Passing the pokey drivers is as simple as tapping the turn signal stalk with my pinky finger, with my hands firmly planted on that cool, leather wrapped steering wheel. Like the seats, the steering wheel requires a certain style of driving that a German might define as "correct." Hitting the stalk activates the turn signal for three clicks, but by that time I've already passed. The VAG-COM allows you to change that count to four, but if you can't pass someone in a three count, perhaps you should have bought a Buick.
All of this passing can be easily achieved in sixth gear. Sixth is usually called a "relief" gear in most cars, the gear you go into at highway speeds to save fuel. In the GTI, you can pass in sixth. You can't pass with any drama, but you can pass like a lazy automatic transmission driver. This I did this morning with a carpet cleaner sitting in the back and my lunch on the front seat. That might feel wrong in a more expensive car, but it's just right for a Volkswagen.

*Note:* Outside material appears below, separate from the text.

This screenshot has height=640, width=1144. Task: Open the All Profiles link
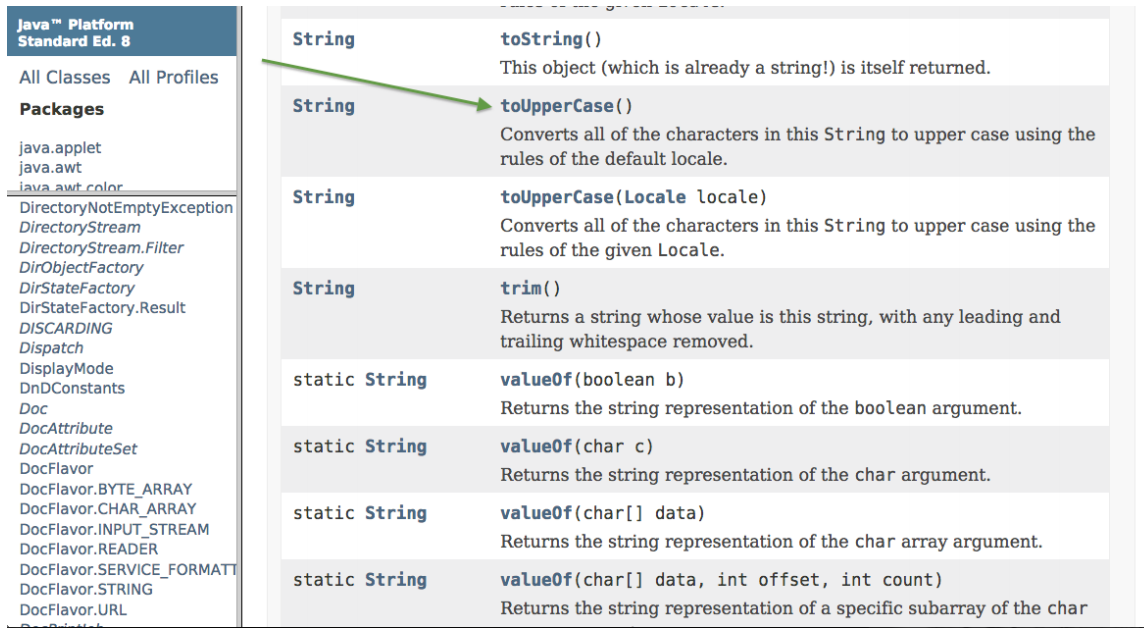click(173, 77)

At speed the GTI requires a good amount of your attention, unlike say, BMWs. BMWs are forgiving, while , the front-wheel drive GTI with it's low profile 18" tires will screw you hard if you don't give it the attention it deserves. BMWs are "tossable," drivable effortless with a couple fingers, and utterly predictable due to its equal weight distribution and rear wheel drive. The GTI is a lot of great things, but it is neither tossable nor effortless. It was also about $10,000 cheaper.